Translating their findings onto a clinically useful paradigm, the GRAALL investigators created a classifier combining molecular profiling at diagnosis (if no high-risk mutations: Onco⁻; if high-risk mutations: Onco⁺) and MRD to create 3 groups with distinct outcomes: Onco⁻/MRD⁻, Onco⁻/MRD⁺, and Onco⁺/MRD⁺, which were associated with starkly divergent 3-year CIR (7.1%, 47.6%, and 88.9%, respectively), disease-free survival (92.9%, 41.9%, and 11.1%, respectively), and OS (92.9%, 60.0%, and 11.1%, respectively) rates (see figure). Notably, the excellent findings of the MRD⁻ group occurred in the absence of HSCT in CR1, as the GRAALL-14 trial did not allocate KMT2A-r patients to HSCT if they achieved MRD⁻ CR.

Thus, in the context of younger adult patients receiving intensive pediatric-type chemotherapy, the discovery of a KMT2A-r may not warrant automatic dismay. Rather, with risk stratification by molecular profiling at diagnosis and MRD monitoring, risk-adapted therapy appeared beneficial, akin to the dynamic approach employed for other subtypes of Philadelphia chromosome–negative ALL and Philadelphia chromosome–positive ALL.⁵ This promises to allow intensively treated adults with KMT2A-r ALL without mutant TP53 or IKZF1 deletion and an optimal response to avoid the toxicity of (typically total body irradiation-based) myeloablative HSCT.

So, what next? The classifier created by the GRAALL investigators will ideally be studied in additional large ALL cohorts, including among children and young adults treated with other intensive asparaginase-based pediatric regimens, as well as among older patients treated with non–asparaginase-based treatment with or without novel agents.

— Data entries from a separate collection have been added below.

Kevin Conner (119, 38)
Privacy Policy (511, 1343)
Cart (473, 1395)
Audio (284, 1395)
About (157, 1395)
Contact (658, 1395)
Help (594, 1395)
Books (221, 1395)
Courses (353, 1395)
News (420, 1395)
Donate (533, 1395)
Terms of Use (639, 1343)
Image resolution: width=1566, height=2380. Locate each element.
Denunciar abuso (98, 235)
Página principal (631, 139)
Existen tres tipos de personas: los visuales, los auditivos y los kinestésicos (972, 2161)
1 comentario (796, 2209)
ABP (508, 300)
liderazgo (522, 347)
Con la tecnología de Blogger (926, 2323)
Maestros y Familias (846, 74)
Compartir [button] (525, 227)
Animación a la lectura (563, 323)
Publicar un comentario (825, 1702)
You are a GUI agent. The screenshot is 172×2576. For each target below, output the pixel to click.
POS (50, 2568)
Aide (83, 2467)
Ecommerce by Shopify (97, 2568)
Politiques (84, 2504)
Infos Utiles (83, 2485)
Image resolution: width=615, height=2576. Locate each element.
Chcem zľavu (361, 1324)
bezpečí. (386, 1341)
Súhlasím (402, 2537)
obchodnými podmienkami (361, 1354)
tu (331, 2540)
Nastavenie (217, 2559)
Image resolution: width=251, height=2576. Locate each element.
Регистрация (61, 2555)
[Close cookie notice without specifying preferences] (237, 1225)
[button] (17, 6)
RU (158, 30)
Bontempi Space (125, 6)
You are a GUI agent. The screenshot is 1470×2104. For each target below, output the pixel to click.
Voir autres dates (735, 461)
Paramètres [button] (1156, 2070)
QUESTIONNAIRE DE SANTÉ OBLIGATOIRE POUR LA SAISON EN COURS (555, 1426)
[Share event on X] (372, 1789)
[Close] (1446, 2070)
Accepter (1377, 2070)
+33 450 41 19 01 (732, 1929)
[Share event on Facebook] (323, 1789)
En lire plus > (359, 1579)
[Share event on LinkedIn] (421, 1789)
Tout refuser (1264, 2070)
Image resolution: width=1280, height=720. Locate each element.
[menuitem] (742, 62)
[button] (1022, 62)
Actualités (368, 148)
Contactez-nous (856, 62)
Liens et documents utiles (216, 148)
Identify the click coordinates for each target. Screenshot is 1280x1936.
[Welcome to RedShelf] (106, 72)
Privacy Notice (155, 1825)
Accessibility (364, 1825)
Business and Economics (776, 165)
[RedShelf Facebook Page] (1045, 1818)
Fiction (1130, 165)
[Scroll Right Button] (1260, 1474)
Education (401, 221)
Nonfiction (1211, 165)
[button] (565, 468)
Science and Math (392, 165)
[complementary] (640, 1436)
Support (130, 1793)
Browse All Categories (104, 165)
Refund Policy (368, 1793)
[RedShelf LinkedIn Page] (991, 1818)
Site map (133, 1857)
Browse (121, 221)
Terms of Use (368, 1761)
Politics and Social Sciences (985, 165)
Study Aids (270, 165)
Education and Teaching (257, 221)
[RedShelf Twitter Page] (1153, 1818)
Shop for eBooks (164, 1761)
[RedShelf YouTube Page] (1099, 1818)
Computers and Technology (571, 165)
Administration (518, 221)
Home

More important, as novel treatment approaches for KMT2A-r ALL, including blinatumomab consolidation⁸ and menin inhibitors,⁹ are being developed with the potential to modify the outcomes of higher-risk patients, their effect according to the classifier risk groups will need to be studied. Finally, the ability of therapeutic intensification with HSCT to improve cure in higher-risk patients needs further evaluation. Given the rarity of KMT2A-r ALL (5%-10% of noninfant childhood and adult ALL), the leukemia community will need to cooperate in an international KMT2A-r program to speed ascertainment of data and clinical understanding as the therapeutic landscape rapidly evolves.

Philadelphia chromosome–positive B-ALL, once a similarly feared ALL subtype, has been transformed by better treatments as well as more precise monitoring and refined risk stratification schemes, changing from an adverse to a nonadverse subtype.¹⁰ Can we dare to imagine the same for KMT2A-r ALL? Basic, translational, and clinical research in ALL has taken us to the (metaphorical) moon over the past 75 years. Now, let’s go to Mars!

Conflict-of-interest disclosure: M.R.L. receives research support from AbbVie and Novartis; honoraria from Pfizer, Novartis, and Jazz Pharmaceuticals. S.S. declares no competing financial interests.